Comment by Stephen | 8 February 2012
As long as I’m thinking about this post: I think another of my issues is with the word “overpowering” as applied to being a favorite. Darien, you had this to say: “The surest possible thing is maybe 60% likely to win any given game.”
Uhm. No. That is really, really low worst-case scenario in the NFL. The best team versus the worst team in the league is probably 4:1 to win (80% favorite). I say this because it just so happens I love to bet underdogs on the moneyline (which means you bet the team to win straight up, not taking points) and routinely get better than 2:1 odds. It’s not uncommon for a few matchups in the year to pay 4:1 on one of these bets. I don’t think the casinos are in the habit of routinely offering gamblers several times the true odds, so I’m thinking that a 60% chance to win at best is really low.
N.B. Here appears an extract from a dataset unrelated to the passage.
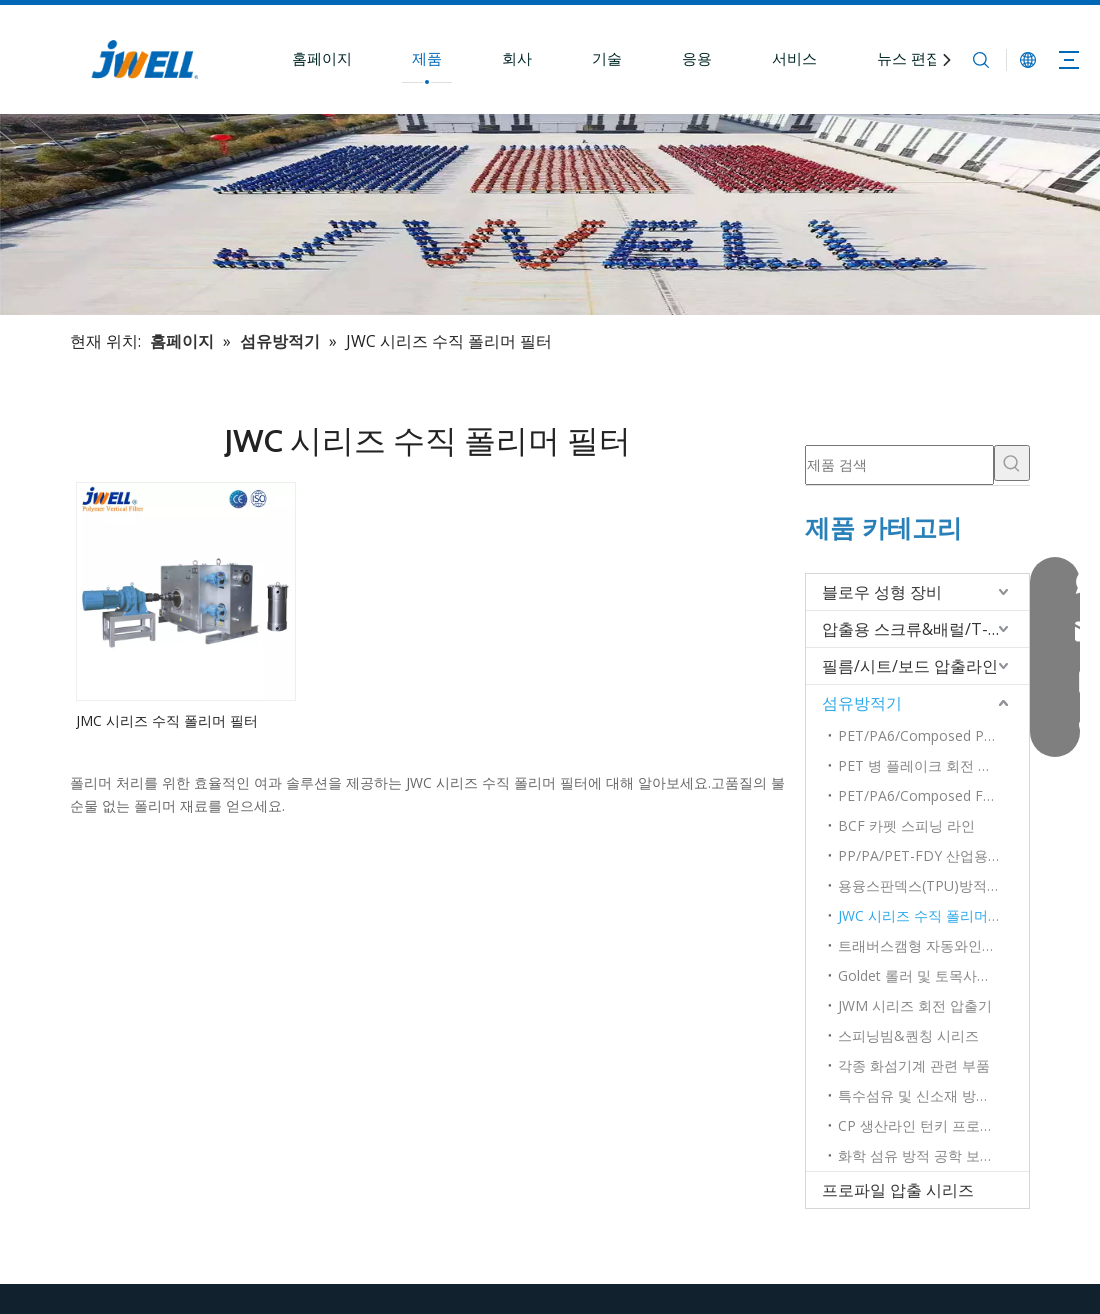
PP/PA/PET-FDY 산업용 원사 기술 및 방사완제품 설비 (933, 855)
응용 (697, 58)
Here’s a chart that provides a rough calculation of point spreads to moneylines in the NFL: http://www.predictem.com/nfl/odds-conversion.php
Basically the negative numbers represent the favorites, so if you bet that way you need to bet that much money to win $100. E.g. a 3-point favorite would be -155, so you would need a bet of $155 would pay out $100 (you’re laying odds taking the favorite). The underdog in that scenario is +135, meaning a $100 bet pays out $135 (or 1.35:1 odds). The fact that the odds don’t add up when you add both sides is the house’s vig.
But if you go all the way down, you’ll see a 10-point spread is a whopping +325 for a bet on the underdog, meaning they’re paying 3.25:1 on that bet — which, if you think the dog has a 40% chance of winning, means they’re paying you more than twice the true odds (a team with a 40% chance to win would be worth 3:2 or 1.5:1 in a fair bet).
And that chart only goes up to 10-point games. There are legitimately a few 15-point games each year! If you really believe that a team’s odds are never worse than 2 in 5 then you should move to Vegas next football season and cleanup. Or hell, I’ll take that action.
I think that’s maybe the misunderstanding to me. A 3-point underdog like the Giants should have roughly a 40% chance to win if the line is good (and it usually is), but in my mind a 3-point dog is far from a huge underdog. In fact, here’s a list of historic Superbowl lines: http://www.vegasinsider.com/nfl/superbowl/history/ (they have the line closing at NYG +2.5 and not the +3 I thought).
That +2.5 is the *smallest* line since 1982. So, no, I don’t think that the Pats should have been overpowering favorites. I think they were probably evaluated pretty fairly — both by Vegas and by the media, which (using purely non-empirical method of my recollecting analyst predictions) seemed to favor the Pats slightly but not hugely.